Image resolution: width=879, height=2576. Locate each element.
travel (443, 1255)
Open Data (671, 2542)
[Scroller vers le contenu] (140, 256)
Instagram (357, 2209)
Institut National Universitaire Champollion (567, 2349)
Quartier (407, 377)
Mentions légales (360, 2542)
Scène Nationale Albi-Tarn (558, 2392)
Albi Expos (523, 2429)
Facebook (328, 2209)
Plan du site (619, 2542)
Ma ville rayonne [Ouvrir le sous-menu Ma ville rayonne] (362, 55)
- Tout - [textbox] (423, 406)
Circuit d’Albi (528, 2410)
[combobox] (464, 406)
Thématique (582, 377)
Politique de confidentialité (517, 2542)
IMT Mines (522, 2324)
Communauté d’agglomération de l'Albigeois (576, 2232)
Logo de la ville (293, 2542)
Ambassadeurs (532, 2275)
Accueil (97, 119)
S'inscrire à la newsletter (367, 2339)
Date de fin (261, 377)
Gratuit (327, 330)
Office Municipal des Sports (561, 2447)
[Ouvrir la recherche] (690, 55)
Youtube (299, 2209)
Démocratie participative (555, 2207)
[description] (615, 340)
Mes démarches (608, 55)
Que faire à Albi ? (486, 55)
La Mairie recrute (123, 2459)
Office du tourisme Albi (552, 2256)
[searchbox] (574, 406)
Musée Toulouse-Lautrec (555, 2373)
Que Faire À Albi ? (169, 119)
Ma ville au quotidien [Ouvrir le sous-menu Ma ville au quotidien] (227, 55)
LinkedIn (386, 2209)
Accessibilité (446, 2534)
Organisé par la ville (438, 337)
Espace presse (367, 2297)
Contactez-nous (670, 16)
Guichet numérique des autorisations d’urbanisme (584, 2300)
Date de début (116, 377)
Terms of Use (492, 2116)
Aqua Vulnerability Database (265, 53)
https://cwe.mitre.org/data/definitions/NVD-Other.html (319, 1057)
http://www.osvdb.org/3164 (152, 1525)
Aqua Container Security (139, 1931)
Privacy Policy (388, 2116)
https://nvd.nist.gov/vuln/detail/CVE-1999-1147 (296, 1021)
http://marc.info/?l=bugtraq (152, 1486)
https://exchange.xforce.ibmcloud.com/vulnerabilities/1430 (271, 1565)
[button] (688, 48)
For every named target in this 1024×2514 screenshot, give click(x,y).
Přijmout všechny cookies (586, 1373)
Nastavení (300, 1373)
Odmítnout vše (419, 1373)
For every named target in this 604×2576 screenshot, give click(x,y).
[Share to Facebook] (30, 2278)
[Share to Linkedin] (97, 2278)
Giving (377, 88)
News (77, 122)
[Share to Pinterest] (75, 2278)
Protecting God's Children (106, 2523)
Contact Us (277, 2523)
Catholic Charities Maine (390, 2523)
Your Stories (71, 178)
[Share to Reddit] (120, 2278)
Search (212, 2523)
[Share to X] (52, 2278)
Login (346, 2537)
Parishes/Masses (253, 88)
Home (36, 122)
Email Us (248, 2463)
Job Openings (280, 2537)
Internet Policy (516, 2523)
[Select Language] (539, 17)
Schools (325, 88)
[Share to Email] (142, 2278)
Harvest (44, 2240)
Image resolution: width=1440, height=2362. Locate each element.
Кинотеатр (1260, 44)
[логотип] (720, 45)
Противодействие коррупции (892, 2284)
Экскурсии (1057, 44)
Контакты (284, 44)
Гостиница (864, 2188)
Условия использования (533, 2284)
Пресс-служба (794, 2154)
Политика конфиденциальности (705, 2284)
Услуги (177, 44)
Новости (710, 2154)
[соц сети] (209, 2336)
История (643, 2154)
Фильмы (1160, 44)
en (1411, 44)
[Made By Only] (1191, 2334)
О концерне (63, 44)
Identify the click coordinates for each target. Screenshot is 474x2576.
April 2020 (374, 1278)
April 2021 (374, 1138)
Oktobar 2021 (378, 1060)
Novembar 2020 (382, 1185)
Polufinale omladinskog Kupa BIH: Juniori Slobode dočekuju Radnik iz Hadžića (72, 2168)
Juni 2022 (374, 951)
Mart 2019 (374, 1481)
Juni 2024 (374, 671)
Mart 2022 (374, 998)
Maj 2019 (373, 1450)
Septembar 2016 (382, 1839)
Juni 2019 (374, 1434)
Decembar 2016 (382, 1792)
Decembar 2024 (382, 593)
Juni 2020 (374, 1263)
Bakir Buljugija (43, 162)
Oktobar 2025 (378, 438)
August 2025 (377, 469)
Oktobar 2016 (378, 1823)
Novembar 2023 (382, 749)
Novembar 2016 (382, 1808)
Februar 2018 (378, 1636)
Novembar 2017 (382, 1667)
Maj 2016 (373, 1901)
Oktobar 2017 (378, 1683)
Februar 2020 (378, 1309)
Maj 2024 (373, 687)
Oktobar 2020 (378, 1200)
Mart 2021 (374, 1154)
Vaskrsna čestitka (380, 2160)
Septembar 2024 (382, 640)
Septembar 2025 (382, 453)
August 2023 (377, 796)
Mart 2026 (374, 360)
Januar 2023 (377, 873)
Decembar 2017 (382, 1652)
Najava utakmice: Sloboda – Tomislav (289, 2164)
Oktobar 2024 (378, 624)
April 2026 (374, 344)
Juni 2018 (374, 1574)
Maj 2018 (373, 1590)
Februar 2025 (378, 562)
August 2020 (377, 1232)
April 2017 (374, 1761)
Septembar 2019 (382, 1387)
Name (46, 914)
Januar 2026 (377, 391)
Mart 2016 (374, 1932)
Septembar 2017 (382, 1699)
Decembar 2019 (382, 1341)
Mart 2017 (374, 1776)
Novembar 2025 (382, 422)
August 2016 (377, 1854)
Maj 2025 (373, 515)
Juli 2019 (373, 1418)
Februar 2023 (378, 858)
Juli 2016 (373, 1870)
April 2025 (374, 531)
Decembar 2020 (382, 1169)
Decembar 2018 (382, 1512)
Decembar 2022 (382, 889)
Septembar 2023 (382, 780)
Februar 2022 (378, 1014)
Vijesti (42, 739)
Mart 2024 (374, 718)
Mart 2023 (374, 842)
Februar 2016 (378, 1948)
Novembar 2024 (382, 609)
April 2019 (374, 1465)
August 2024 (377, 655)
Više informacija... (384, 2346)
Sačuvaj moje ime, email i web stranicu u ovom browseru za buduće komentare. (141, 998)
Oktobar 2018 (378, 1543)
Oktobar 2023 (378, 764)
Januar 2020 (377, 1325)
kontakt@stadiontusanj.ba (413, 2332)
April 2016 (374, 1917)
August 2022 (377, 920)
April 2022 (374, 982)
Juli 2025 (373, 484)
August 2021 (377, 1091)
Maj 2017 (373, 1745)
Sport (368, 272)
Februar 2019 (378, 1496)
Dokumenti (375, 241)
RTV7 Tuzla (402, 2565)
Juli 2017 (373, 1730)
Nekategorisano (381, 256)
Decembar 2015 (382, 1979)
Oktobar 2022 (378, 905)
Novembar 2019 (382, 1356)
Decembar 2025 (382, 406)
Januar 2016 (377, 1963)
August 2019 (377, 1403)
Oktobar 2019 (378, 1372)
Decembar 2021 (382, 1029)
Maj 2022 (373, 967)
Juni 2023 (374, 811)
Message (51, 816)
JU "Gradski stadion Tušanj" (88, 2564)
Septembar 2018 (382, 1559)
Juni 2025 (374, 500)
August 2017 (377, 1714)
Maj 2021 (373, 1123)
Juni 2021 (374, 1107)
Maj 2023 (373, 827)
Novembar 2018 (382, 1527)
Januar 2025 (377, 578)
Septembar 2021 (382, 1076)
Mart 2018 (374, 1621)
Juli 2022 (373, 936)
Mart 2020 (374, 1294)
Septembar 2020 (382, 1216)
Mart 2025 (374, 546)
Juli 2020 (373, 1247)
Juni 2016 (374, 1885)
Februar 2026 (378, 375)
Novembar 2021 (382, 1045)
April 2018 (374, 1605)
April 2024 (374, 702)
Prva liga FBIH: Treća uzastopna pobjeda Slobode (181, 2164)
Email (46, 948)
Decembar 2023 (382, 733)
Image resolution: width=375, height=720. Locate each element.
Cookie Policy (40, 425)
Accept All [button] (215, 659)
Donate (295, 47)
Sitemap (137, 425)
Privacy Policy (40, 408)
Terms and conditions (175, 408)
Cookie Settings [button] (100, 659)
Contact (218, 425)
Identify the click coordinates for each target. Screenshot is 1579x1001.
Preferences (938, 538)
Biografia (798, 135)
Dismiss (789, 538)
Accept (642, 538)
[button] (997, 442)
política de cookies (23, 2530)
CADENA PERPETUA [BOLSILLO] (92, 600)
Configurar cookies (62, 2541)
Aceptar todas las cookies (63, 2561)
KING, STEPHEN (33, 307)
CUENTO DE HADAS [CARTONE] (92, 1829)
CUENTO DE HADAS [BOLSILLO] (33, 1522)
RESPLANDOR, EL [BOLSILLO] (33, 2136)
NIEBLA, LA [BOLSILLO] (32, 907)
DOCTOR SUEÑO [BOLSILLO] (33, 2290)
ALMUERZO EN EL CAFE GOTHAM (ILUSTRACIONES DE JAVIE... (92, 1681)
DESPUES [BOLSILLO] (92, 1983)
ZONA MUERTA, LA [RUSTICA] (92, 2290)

-*-*-

Rewrite the records from the line with "Screenshot is 474x2576." to the line with "Maj 2024 (373, 687)", both included, with each answer coordinate multiplied by 0.3 and rounded to a whole number, halves up. Keep every line, requests too, and leave all other numbers as they are.

Identify the click coordinates for each target. Screenshot is 474x2576.
April 2020 (112, 383)
April 2021 (112, 341)
Oktobar 2021 (113, 318)
Novembar 2020 (115, 356)
Polufinale omladinskog Kupa BIH: Juniori Slobode dočekuju Radnik iz Hadžića (22, 650)
Juni 2022 (112, 285)
Mart 2019 (112, 444)
Juni 2024 (112, 201)
Mart 2022 (112, 299)
Maj 2019 (112, 435)
Septembar 2016 (115, 552)
Juni 2019 (112, 430)
Decembar 2016 (115, 538)
Decembar 2024 (115, 178)
Juni 2020 (112, 379)
Bakir Buljugija (13, 49)
Oktobar 2025 (113, 131)
August 2025 (113, 141)
Oktobar 2016 (113, 547)
Novembar 2023 (115, 225)
Novembar 2016 (115, 542)
Februar 2018 (113, 491)
Novembar 2017 (115, 500)
Maj 2016 (112, 570)
Oktobar 2017 (113, 505)
Februar 2020 (113, 393)
Maj 2024 (112, 206)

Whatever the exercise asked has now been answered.